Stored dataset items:

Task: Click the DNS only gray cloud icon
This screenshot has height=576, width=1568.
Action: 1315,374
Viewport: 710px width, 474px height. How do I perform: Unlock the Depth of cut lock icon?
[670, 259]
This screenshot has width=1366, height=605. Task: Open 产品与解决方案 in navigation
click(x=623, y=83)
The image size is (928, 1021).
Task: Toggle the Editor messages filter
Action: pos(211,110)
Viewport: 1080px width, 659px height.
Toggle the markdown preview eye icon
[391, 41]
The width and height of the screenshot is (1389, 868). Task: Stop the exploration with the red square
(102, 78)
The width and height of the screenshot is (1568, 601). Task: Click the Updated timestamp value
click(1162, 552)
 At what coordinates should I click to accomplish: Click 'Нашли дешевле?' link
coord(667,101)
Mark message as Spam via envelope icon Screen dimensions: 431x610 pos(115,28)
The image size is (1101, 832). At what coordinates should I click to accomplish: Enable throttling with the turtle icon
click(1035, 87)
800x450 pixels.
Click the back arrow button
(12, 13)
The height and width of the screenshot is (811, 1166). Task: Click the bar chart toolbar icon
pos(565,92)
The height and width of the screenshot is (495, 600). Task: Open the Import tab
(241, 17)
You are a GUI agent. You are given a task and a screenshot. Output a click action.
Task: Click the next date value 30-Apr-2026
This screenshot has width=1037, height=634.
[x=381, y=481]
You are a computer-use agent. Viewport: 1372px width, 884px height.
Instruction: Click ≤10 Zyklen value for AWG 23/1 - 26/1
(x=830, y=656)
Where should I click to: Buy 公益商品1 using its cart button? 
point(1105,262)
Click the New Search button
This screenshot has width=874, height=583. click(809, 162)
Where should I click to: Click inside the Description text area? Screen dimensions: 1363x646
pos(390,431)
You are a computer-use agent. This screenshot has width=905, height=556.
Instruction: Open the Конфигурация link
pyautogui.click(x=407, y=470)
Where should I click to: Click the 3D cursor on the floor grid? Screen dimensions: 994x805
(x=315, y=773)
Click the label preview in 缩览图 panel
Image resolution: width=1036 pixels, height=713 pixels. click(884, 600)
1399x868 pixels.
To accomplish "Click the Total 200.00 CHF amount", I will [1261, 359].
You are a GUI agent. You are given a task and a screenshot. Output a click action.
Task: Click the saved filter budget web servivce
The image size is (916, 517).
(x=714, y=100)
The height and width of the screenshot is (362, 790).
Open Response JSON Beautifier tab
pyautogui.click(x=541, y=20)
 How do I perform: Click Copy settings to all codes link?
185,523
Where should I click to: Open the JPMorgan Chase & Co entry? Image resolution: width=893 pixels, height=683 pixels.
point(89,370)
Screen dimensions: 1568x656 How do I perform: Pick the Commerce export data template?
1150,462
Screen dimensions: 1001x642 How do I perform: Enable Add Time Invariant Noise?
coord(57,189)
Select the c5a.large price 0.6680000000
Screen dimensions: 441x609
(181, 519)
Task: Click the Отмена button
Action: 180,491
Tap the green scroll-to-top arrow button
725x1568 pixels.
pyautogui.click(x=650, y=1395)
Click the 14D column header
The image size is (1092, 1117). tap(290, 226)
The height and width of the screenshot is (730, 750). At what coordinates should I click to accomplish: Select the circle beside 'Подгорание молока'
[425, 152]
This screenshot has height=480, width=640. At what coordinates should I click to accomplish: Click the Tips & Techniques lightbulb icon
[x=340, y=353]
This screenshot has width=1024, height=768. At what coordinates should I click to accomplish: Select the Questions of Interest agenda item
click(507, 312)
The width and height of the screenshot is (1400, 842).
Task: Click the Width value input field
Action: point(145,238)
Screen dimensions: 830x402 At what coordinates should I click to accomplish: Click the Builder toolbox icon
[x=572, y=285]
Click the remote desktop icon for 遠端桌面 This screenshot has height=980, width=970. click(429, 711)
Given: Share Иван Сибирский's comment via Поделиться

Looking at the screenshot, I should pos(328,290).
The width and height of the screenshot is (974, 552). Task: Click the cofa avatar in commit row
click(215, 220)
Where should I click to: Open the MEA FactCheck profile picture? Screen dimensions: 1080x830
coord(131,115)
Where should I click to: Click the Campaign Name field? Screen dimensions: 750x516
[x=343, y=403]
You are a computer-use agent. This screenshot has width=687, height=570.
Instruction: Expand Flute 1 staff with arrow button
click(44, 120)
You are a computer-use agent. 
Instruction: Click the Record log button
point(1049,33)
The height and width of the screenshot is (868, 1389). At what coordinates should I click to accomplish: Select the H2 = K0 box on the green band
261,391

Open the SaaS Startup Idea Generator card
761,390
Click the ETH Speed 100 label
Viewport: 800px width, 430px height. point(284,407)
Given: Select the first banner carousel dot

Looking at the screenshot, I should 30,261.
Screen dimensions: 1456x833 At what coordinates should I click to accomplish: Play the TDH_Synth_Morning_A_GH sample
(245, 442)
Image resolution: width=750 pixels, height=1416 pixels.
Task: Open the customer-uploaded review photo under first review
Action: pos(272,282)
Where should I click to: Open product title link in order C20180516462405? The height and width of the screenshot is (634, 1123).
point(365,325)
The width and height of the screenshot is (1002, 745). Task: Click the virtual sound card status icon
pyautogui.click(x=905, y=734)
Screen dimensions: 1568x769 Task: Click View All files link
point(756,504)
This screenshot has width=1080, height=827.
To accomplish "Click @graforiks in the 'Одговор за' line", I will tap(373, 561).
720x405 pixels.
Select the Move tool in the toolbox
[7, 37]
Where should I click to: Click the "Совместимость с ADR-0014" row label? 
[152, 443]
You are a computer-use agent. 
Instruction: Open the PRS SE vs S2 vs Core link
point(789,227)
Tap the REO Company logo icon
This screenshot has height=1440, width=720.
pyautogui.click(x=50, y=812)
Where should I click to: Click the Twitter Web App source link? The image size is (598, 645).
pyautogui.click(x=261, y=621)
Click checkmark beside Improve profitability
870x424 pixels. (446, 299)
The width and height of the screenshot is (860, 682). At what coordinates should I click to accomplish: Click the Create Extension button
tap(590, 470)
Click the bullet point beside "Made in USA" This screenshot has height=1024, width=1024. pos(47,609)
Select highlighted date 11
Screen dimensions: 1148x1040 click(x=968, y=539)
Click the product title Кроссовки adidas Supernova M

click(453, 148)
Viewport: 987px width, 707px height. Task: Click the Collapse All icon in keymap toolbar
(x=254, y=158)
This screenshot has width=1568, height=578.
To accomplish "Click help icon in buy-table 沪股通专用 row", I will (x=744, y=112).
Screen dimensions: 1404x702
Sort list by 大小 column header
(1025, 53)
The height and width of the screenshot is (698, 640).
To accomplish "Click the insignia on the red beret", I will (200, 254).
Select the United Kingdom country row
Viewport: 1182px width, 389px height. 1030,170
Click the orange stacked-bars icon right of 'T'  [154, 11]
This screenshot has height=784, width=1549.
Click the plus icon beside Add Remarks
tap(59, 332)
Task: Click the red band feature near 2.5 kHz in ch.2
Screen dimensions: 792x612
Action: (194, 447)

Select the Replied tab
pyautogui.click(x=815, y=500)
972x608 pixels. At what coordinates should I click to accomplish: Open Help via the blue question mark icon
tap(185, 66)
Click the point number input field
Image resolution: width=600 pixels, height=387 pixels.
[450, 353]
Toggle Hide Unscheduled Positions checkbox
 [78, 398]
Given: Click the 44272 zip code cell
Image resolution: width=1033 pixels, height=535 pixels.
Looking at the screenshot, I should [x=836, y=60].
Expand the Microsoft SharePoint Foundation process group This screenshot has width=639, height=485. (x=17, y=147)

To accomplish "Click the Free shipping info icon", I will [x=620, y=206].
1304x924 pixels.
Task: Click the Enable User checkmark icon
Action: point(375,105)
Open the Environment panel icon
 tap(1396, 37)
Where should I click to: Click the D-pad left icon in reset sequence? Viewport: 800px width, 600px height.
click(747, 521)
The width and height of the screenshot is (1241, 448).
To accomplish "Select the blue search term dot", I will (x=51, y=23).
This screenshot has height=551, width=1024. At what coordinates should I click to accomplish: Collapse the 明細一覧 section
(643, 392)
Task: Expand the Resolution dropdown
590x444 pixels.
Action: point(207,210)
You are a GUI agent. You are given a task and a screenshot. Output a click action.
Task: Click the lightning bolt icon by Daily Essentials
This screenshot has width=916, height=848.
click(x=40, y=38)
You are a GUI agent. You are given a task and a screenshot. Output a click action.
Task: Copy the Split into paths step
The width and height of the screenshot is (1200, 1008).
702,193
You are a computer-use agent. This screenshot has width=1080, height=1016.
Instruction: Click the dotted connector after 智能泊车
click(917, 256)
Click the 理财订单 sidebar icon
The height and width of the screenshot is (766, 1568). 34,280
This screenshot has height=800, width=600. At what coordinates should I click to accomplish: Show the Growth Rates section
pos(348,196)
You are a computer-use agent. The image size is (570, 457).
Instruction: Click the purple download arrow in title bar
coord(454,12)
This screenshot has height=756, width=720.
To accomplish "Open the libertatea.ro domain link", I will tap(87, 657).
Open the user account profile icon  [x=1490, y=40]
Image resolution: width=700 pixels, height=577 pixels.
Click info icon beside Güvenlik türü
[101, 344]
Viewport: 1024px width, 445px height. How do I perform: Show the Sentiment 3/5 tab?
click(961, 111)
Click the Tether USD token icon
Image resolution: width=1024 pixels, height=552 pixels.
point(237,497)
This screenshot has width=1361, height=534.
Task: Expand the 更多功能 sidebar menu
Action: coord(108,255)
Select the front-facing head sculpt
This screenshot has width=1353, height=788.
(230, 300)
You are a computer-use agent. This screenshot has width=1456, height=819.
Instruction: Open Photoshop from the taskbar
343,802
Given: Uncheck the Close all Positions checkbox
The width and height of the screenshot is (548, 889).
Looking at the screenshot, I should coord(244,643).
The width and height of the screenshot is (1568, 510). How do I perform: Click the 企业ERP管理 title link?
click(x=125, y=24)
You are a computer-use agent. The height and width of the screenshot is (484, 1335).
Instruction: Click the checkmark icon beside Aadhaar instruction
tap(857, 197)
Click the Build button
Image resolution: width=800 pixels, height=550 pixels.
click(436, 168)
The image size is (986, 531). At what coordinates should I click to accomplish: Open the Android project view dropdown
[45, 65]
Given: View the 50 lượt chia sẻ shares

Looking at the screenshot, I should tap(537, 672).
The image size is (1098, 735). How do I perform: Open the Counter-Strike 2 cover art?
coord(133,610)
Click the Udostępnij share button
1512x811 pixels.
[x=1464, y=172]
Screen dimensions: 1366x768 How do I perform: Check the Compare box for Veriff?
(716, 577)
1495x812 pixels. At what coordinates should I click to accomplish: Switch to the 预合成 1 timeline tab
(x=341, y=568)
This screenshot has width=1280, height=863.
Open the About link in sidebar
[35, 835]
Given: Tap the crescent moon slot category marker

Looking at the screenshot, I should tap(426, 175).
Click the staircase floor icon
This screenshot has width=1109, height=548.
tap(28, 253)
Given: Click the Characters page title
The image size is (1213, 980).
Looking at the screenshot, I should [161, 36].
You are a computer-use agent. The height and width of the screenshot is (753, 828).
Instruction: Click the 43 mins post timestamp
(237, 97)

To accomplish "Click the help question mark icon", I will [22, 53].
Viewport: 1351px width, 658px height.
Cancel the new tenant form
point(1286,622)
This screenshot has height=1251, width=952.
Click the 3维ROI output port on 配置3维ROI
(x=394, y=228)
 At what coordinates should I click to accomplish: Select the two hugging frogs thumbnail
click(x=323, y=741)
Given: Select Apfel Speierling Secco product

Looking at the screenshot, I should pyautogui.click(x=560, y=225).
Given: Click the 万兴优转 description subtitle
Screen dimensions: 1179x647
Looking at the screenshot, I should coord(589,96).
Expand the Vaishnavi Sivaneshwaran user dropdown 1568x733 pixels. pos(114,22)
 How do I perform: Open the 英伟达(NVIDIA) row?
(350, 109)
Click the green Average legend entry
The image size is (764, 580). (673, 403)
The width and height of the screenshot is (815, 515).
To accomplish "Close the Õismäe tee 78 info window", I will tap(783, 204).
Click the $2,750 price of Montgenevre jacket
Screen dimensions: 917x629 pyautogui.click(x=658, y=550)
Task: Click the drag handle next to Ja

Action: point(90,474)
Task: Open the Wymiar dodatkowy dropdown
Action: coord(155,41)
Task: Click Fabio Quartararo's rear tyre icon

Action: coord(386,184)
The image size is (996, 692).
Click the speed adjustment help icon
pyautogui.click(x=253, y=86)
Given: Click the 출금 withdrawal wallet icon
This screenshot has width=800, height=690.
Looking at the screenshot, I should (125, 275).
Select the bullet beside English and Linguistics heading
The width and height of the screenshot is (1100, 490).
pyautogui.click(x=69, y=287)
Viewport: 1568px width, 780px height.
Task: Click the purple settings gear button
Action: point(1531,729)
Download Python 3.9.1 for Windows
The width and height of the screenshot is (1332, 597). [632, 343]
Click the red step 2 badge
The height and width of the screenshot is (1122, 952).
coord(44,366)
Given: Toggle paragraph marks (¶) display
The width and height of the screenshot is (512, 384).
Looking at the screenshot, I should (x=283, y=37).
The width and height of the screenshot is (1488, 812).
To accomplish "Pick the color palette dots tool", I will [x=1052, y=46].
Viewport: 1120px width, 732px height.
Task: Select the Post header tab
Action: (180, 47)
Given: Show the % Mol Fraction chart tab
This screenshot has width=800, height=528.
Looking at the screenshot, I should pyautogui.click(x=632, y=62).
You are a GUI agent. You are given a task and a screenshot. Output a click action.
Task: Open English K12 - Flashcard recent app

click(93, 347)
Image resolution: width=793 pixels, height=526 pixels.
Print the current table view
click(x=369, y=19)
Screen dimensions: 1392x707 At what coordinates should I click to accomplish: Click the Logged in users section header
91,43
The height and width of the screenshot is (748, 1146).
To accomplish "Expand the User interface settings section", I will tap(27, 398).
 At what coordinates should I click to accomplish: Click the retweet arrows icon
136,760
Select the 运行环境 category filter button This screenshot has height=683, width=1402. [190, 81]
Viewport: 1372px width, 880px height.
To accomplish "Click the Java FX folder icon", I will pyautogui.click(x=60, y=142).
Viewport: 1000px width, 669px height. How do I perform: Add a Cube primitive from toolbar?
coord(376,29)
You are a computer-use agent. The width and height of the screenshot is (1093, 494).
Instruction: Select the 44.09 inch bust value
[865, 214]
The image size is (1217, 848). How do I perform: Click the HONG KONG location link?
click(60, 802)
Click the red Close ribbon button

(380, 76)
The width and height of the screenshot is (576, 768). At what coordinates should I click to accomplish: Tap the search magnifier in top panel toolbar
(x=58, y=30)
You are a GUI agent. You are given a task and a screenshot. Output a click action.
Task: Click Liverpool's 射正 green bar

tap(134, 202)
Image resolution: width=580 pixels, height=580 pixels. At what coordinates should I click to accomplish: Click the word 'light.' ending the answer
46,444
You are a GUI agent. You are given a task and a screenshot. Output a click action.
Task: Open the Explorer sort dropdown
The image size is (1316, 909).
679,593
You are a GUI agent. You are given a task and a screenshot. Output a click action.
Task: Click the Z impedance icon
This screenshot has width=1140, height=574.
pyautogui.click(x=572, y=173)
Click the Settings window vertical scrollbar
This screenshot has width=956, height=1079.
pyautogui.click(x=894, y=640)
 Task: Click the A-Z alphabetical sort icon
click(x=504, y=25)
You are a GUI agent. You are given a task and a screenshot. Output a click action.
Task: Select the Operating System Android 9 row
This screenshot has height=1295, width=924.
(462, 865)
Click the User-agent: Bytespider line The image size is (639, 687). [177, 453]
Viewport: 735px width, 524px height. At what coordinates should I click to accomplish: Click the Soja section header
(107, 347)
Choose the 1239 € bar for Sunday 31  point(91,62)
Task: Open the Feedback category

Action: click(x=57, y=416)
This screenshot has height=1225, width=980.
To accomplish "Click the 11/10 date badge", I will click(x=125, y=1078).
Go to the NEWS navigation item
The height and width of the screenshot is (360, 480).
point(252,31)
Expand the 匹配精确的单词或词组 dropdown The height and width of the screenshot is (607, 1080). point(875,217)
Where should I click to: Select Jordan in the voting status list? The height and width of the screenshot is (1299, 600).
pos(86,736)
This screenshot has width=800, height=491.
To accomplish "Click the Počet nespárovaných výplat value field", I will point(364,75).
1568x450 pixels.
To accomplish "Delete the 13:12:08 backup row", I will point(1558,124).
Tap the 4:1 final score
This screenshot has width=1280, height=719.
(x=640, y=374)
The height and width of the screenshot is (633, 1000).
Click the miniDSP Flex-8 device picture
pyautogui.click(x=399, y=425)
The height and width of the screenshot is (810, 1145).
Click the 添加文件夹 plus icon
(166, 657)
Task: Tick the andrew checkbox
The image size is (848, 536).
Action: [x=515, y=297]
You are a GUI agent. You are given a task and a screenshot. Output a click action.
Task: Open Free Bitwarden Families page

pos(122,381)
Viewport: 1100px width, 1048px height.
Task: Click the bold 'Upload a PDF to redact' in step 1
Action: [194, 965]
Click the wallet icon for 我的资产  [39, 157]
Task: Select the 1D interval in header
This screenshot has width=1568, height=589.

- **Activity**: Within the data, how many lines hold the string "badge"? Answer with the number and nothing more.

- **Result of the task**: 2